#### WRITTEN REQUEST:
Please answer these questions using the article on Lisbon's homelessness plan:
(a) What position does Sofia Athayde hold on Lisbon City Council?
(b) Under her leadership, the amount was raised from what figure to what figure?
(c) Which years does the Municipal Plan for Homeless People cover?

#### SELECTED PASSAGE:

Lisbon City Council evaluates homelessness plan and hopes for more support

Lisbon City Council evaluates homelessness plan and hopes for more support

Homeless depressed beggar on the street

Lisbon City Councilor for Human and Social Rights, Sofia Athayde, said today that she hopes Social Security will also increase its support for organizations that experience difficulties in accompanying homeless people.

“Under my leadership, the amount was increased from 19 to 21 euros, in a meeting with the entities and in agreement with the entities,” said Sofia Athayde, adding that Social Security, which reimburses the “same entities, will also have to follow” the municipality’s increase.

The councillor elected by the PSD/CDS-PP/MPT/PPM/Aliança coalition was speaking at the Lisbon Municipal Assembly’s (AML) standing committee on Human and Social Rights, Citizenship and Transparency and Combating Corruption, in a hearing via videoconference, as part of the proposal for the Municipal Plan for Homeless People (PMPSSA) 2024-2030.

#### DATA SEGMENT:
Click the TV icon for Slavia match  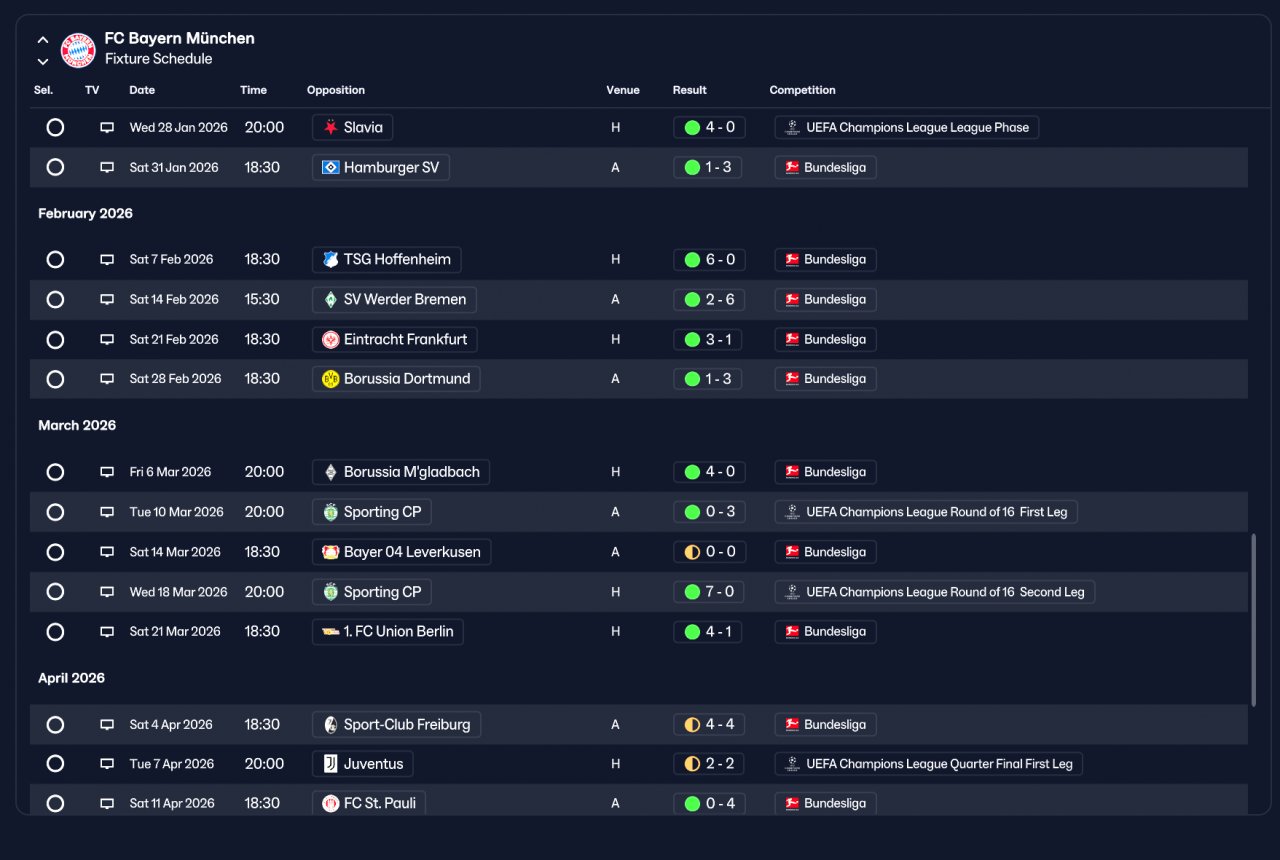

#### WORKED ANSWER:
(a) Councilor for Human and Social Rights
(b) From 19 to 21 euros
(c) 2024-2030